Well, for a little while. Yogurt only goes so far. She managed to get in about ten needles, I think, before my dog finally just looked at me, glanced back at her, back to me again, and then -- as dogs are known to do -- shook himself, from head to tail, as if he had just jumped out of a bath. The needles flew off of him, exploding out of his fur like a giant fireworks display. It was awesome. It took all the self-control I had not to burst out laughing.

“Okay. Well, I guess he didn’t like that. Let’s try the electronic acupuncture. Let’s see if he’ll let me do that,” said the acupuncturist. She left the room and returned with what looked like a large transistor radio with a cord and a probe-like wand attached to it. She proceeded to take the wand and press it to my dog’s body parts. Whenever she placed it on a specific part of his body, she would press a button and a beep would come out of the radio-like main component. Touch, beep! Touch, beep! Touch, beep! This went on for a few minutes, with my puzzled dog looking at me for an explanation. I had none. If I hadn’t felt ripped-off already, this was the clincher. I felt like I might be being punked, so I glanced around to see if there were any hidden cameras in the room. Surely the cameras would show the word “SUCKER” stippled into my forehead, as if written in tiny needles.

When it was over, I paid a lot of money for the treatment, some Chinese herbal medicine to help combat my dog’s “dampness” which was contributing to his ear infections, and some Zymox, a topical medicine for yeast infections.

I believe in acupuncture for humans, but I felt pretty stupid about my dog’s session, since I was pretty sure the traditional acupuncture needles were not in long enough to have any impact, and the acupuncture machine seemed like a complete hoax. We drove home in silence. My dog seemed unaffected by any of this. To him, it was a place where he got a big yogurt cup.

Once home, the dog went to sleep, which is was not particularly unusual. He seemed completely normal until the doorbell rang – and he lay there, barely lifting his head for a pathetic, monosyllabic “woof.”

What is wrong with my dog? Was it the herbs? Was it the Zymox? Was it his ear?

The dog had lost all of his personality and energy. He resembled a giant sack of rice. When he did not even react to food with his usual enthusiasm, I was concerned enough to call the holistic vet’s office and ask if this was normal. “Well, ummm, sometimes the acupuncture is a little draining and they get kind of wiped out.”

*Data for review*:
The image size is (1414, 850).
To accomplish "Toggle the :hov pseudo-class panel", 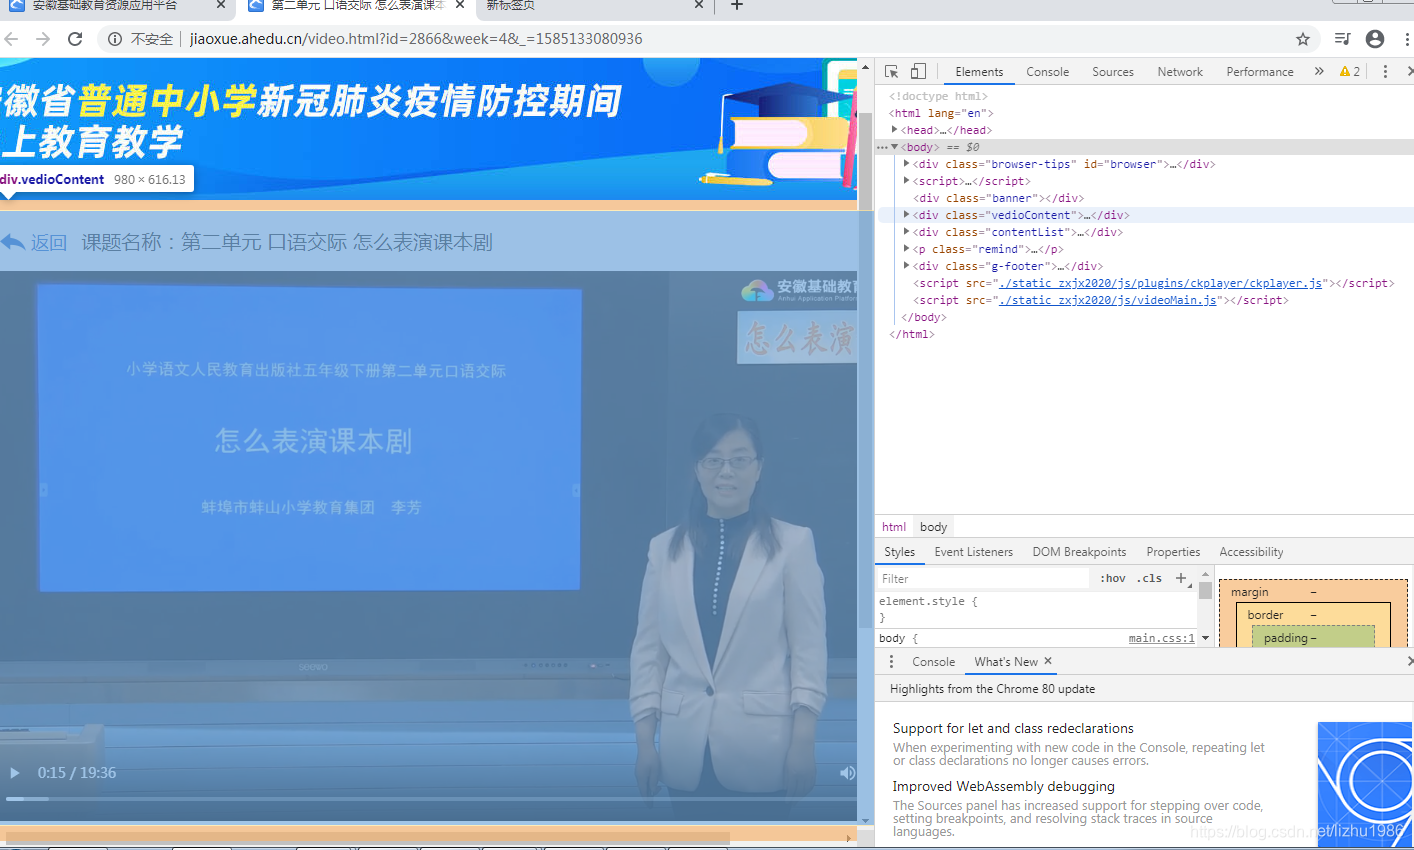I will click(x=1112, y=578).
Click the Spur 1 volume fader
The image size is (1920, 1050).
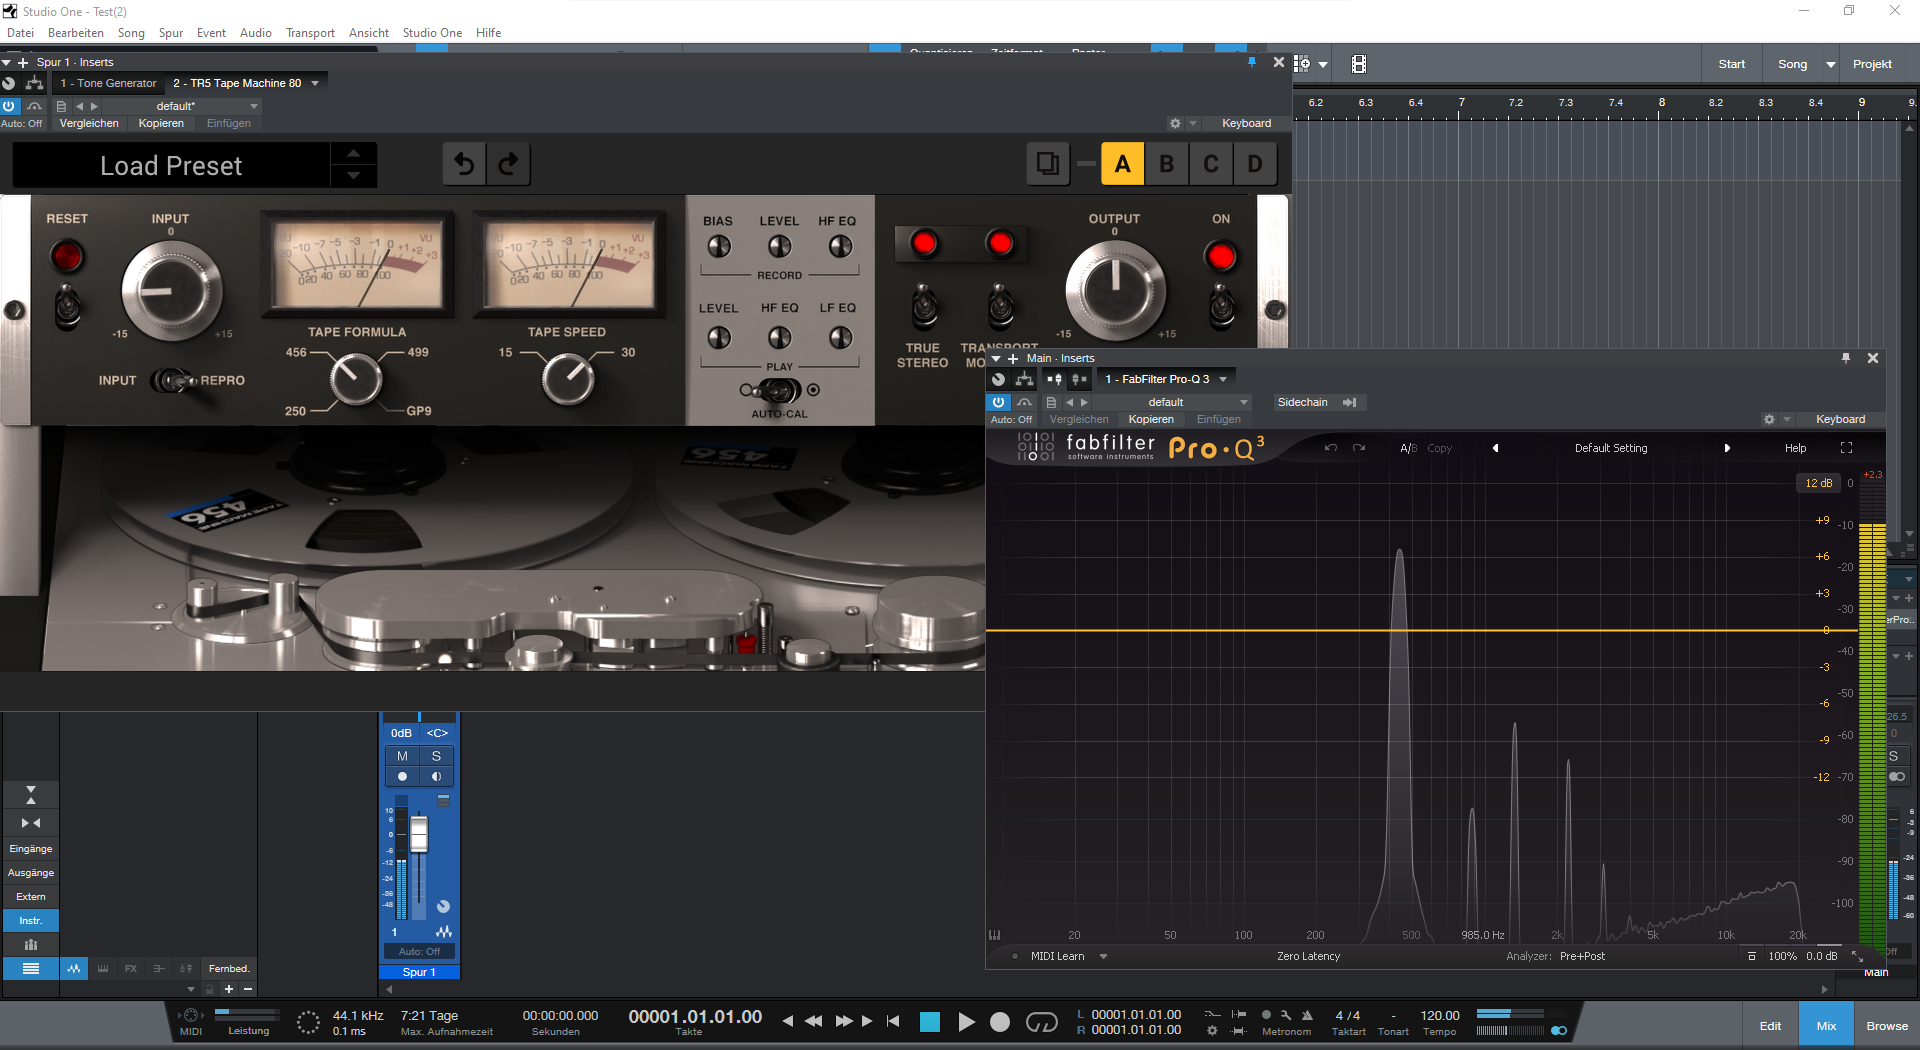click(x=419, y=835)
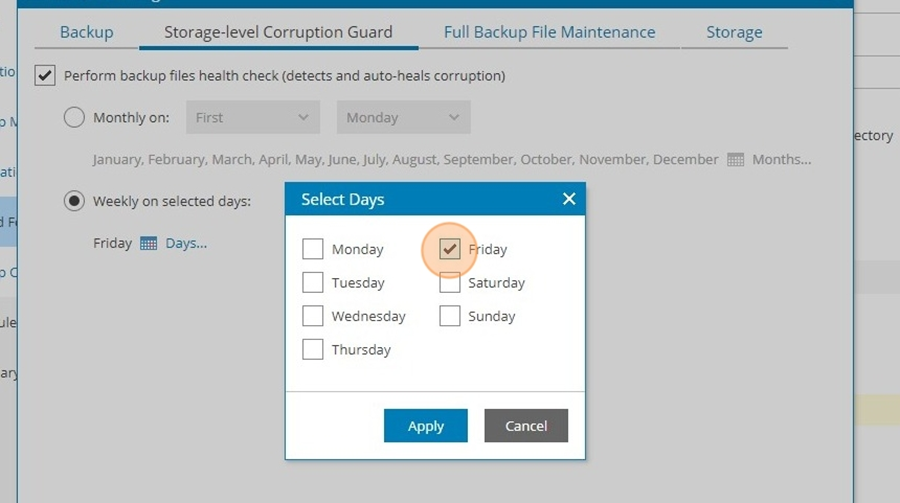
Task: Uncheck the Friday checkbox
Action: 449,249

*Exercise description*:
Reproduce the stretch of the dog acupuncture story from "When it was" through "big yogurt cup.", copied word for word.

*Solution*:
When it was over, I paid a lot of money for the treatment, some Chinese herbal medicine to help combat my dog’s “dampness” which was contributing to his ear infections, and some Zymox, a topical medicine for yeast infections.

I believe in acupuncture for humans, but I felt pretty stupid about my dog’s session, since I was pretty sure the traditional acupuncture needles were not in long enough to have any impact, and the acupuncture machine seemed like a complete hoax. We drove home in silence. My dog seemed unaffected by any of this. To him, it was a place where he got a big yogurt cup.